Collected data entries

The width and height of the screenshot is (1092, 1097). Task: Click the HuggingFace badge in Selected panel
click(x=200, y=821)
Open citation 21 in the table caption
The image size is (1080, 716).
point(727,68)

WORK TO COMPLETE: Each and every record above needs writing out exactly.

TASK RESULT:
The width and height of the screenshot is (1092, 1097). Task: Click the HuggingFace badge in Selected panel
click(x=200, y=821)
Open citation 21 in the table caption
The image size is (1080, 716).
point(727,68)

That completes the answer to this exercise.